For decades, it was a landmark of Canberra. A tourist attraction even. It appeared on maps. Visitors came to see it. Children clambered over it, even if they weren’t strictly allowed to. Photos were taken. Memories were made.
“There would still be plenty of locals with family photos of their parents or grandparents next to what came to be known simply as ‘the big gun’,” Canberra historian Mark Butz says.
The Amiens gun has been called the “finest trophy captured by any nation during the Great War”. All that’s left of it now is the barrel – as long as a cricket pitch and weighing 41 tonnes – on the lawns outside the Australian War Memorial. But for more than 20 years, all 180 tonnes of it sat out in the elements on a purpose-built railway siding in Kingston.
Mark describes it as an “astonishing piece of hardware”.
“It could fire shells of 300 kg each a distance of 25 kilometres, so from where the barrel sits today, you could make a pretty big impact in Tidbinbilla or just short of Lake George. It was a very potent weapon.”
The gun started life on a German battleship before being mounted onto a custom-designed railway carriage so it could run up and down the battlefront as required. A canopy behind the gun housed the huge crew as well as the ammunition.
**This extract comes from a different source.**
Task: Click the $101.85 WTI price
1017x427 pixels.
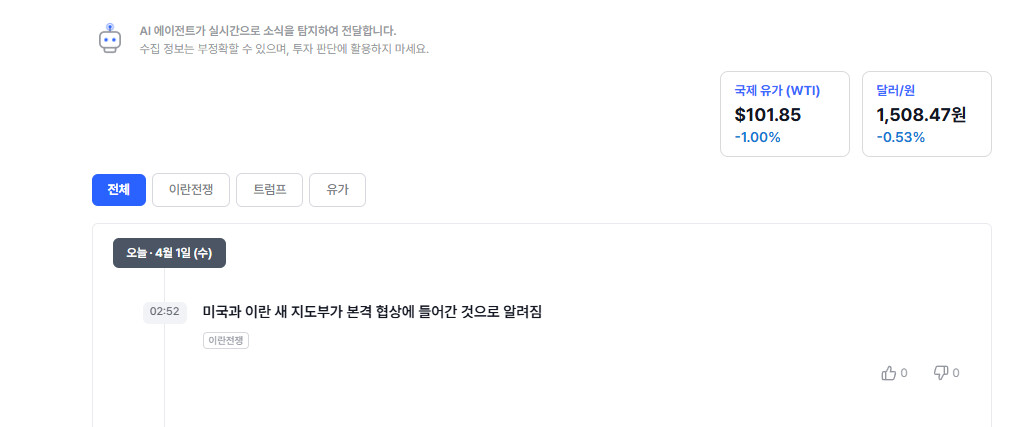Action: (x=767, y=115)
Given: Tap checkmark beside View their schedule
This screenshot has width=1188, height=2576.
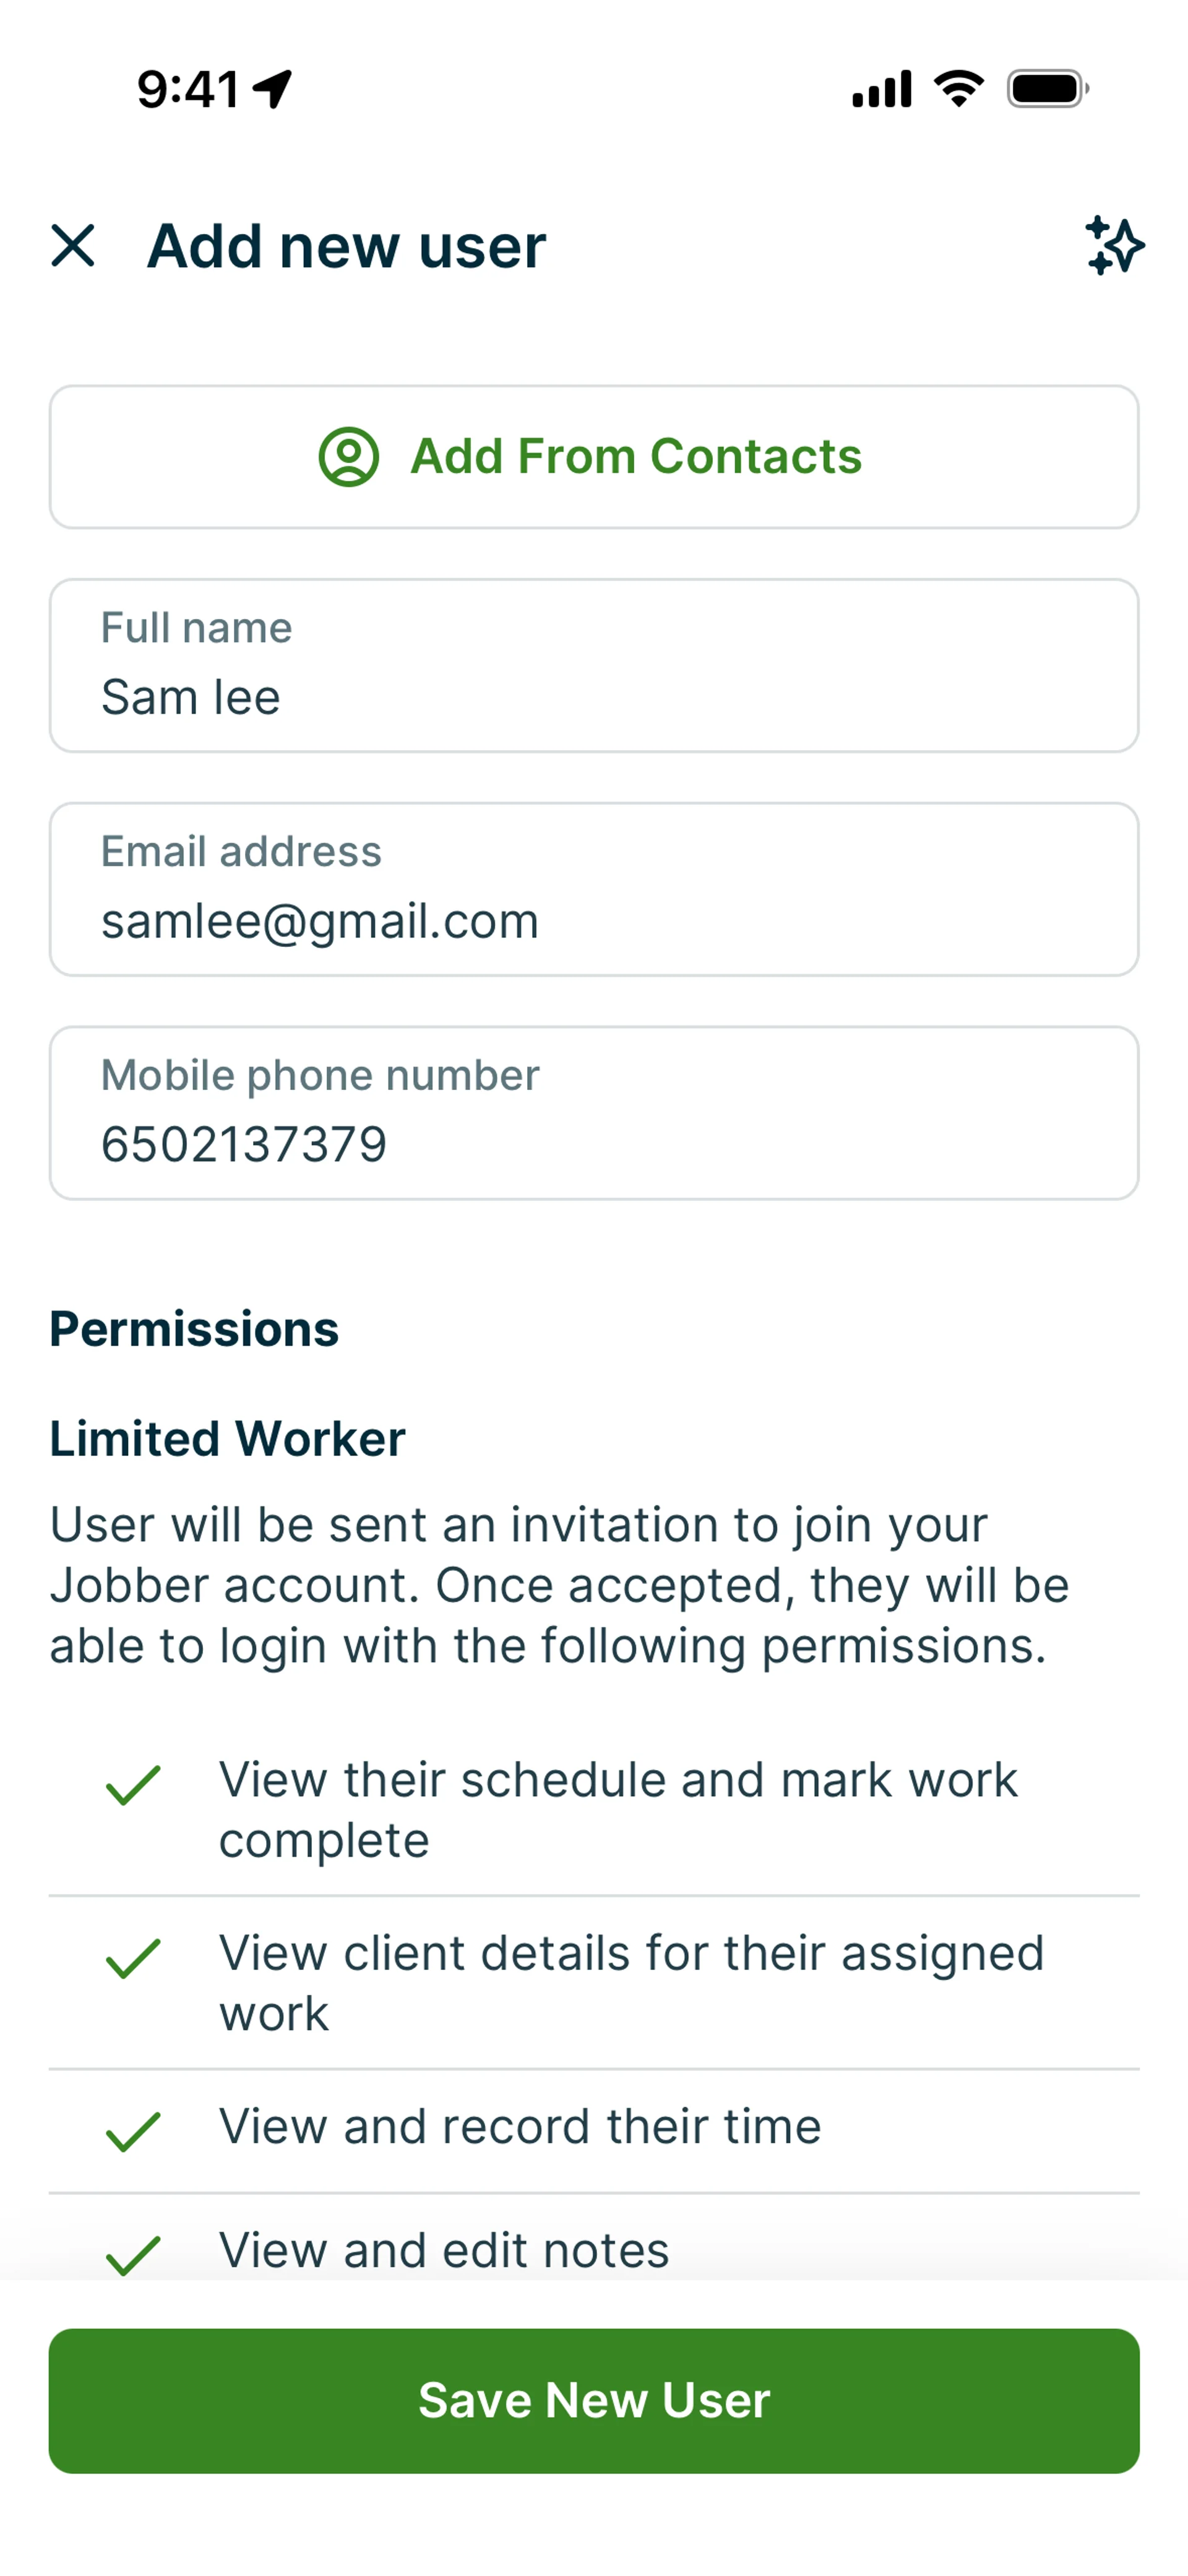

“It was so big and heavy, towing it around with horses was out of the question”.
As for how it came to be on the other side of the world, in a fledgling capital city, that story starts in 1918, during the last days of World War I.
“The Germans used it to pound the Australian and other Allied troops in the city of Amiens, about 25 kilometres away,” Mark explains.
The Allies tried time and again to destroy the gun, but only on 8 August did a British biplane fighter finally stop the train in its tracks with a bomb. The Germans fled the wreckage, and the gun was claimed by the advancing Australian troops, who painted their mark on it.
Corporal John Palmer of the Royal Australian Air Force (RAAF) noted the occasion in his diary.
“We had been sent with a quantity of Amanol to blow up the large gun … however, Les Strahan, one of our sappers … found there was still a head of steam … Instead of blowing the gun up, he got the engine going, we were told then to try to get it back if possible into a cutting so it could be camouflaged,” he wrote.
From here, Mark says it ended up in the hands of the British, who painted over the initial Australian claim to make it seem their troops had seized it.
“At the end of the war, when the Allies were sorting out who was going to take home what trophies, Britain conceded it was actually Australia’s win.”
It was later exhibited in Paris before being sent to England for transport to Australia.
“All the states in Australia fought over who would get it, but the reality is, only NSW had the suitable railway gauge for it. So it ended up in Sydney, where it was floodlit at Central Station.”
But not only did it get in the way of upgrades to the station, but it was also so heavy it was beginning to sink the tracks. A few hours down the line, and on the same gauge, Canberra agreed to take it, housing it permanently in the up-and-coming Australian War Museum (the prequel to the Australian War Memorial).
“But then it took a while because it couldn’t quite work out how to get it to the museum.”
At first, it sat in an empty railway siding built for the Molonglo Internment Camp a few years earlier (where Fyshwick lies today). But it got in the way again, and so was moved again, this time to another siding by the Kingston Powerhouse. Its final resting place was at the Kingston Railway Station in May 1927, coinciding with the opening of Parliament House by the Duke and Duchess of York.
“They embedded a stretch of the rails in concrete, instead of ballast, so it wouldn’t sink as it had in Sydney.”
It sat there for 16 years, right next to Wentworth Avenue, and there was no missing it.
“Take away all the trees and buildings there today and you would have seen it for miles because of the sheer size of it.”
This was also about the same time several dairy farms were established in the area, the first of which took the name of ‘Big Gun Dairy’.
But the Big Gun’s gunning duties weren’t over. In 1943, it went back to war.
“The government wanted to test heavy guns and ammunition, so they essentially broke the thing up,” Mark says.
The mounting ended up in Adelaide and the bogey wheels in Victoria. It was always intended the bits would be reunited after World War II, but it never eventuated. In the end, everything except the barrel was melted down for scrap.
“The fact that such an important trophy ended up busted up is very sad,” Mark says.
“I don’t think any other Allied country would have let this ignominious fate happen.”
Today, the barrel is on display outdoors at the Australian War Memorial, while keen observers will still note a raised concrete section of track at the Kingston Railway Station. Everything else is resigned to old photo albums.